* What is expected *
Please give the entries from the line containing "Click the Stop Freq 1.0000 GHz field" through the line containing "800x480 pixels." as a numbered list, with blank lines left out.

--- Data to use ---

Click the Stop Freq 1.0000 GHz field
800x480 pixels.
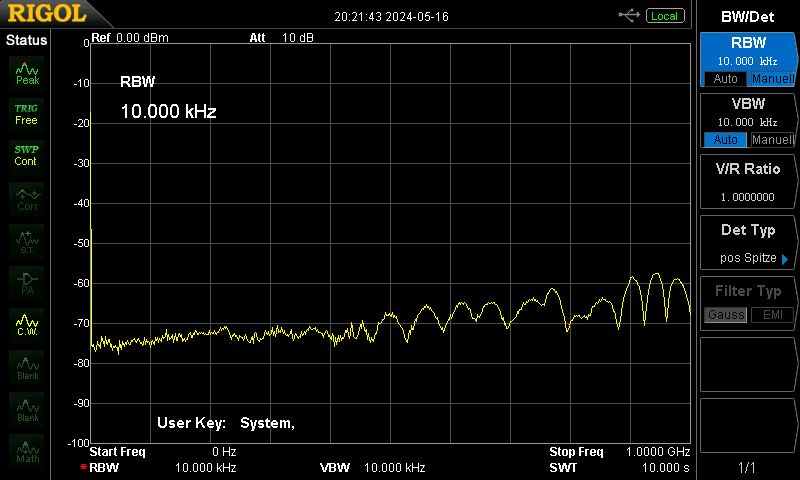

---
--- Data to use ---

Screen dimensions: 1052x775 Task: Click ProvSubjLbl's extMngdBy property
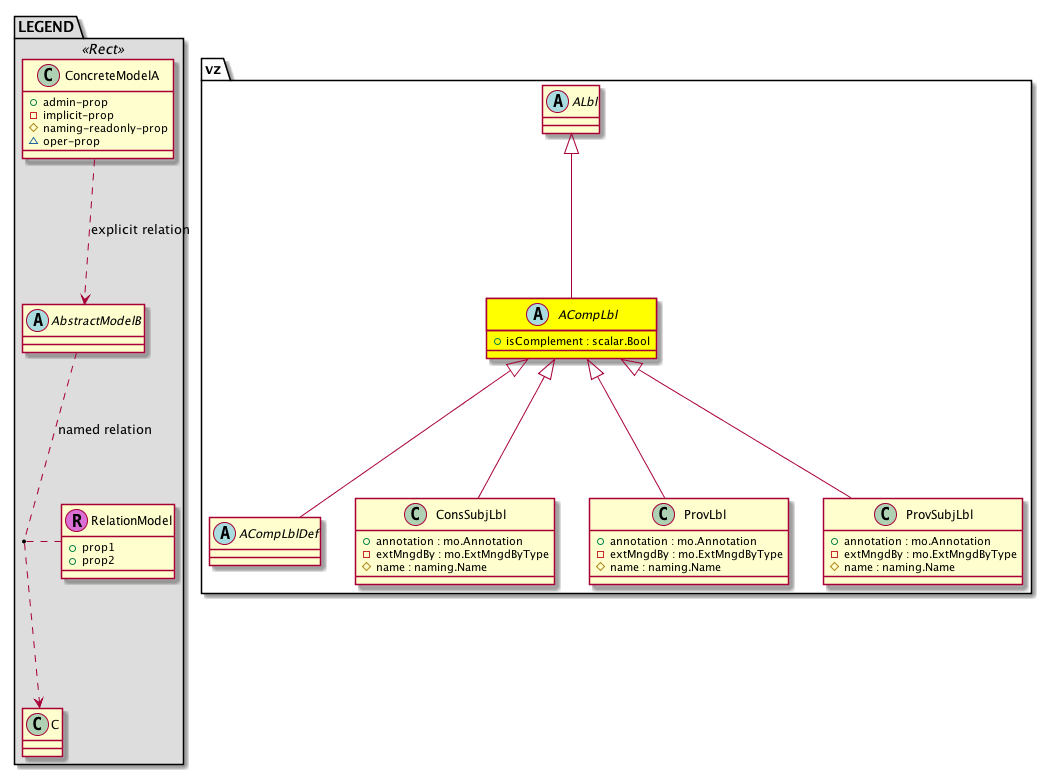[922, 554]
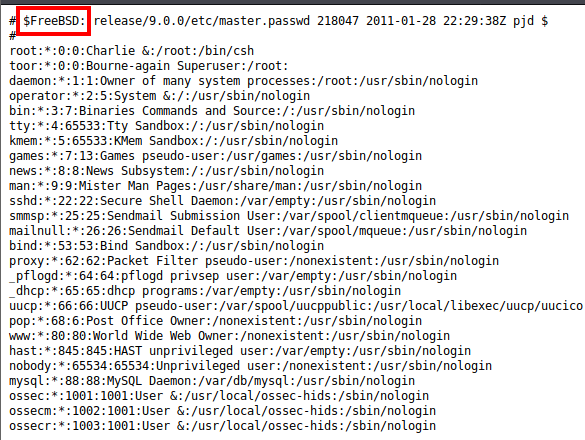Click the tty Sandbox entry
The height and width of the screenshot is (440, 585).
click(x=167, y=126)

---

* Exercise answer *
1. Click the Stop Freq 1.0000 GHz field
2. 800x480 pixels.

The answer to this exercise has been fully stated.